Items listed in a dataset
— START —

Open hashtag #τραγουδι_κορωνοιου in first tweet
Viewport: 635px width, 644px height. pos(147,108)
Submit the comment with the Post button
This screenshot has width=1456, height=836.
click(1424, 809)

— END —

*REQUIREMENTS*
Quote all of the lines above verbatim.

*PROBLEM SOLUTION*
Open hashtag #τραγουδι_κορωνοιου in first tweet
Viewport: 635px width, 644px height. pos(147,108)
Submit the comment with the Post button
This screenshot has width=1456, height=836.
click(1424, 809)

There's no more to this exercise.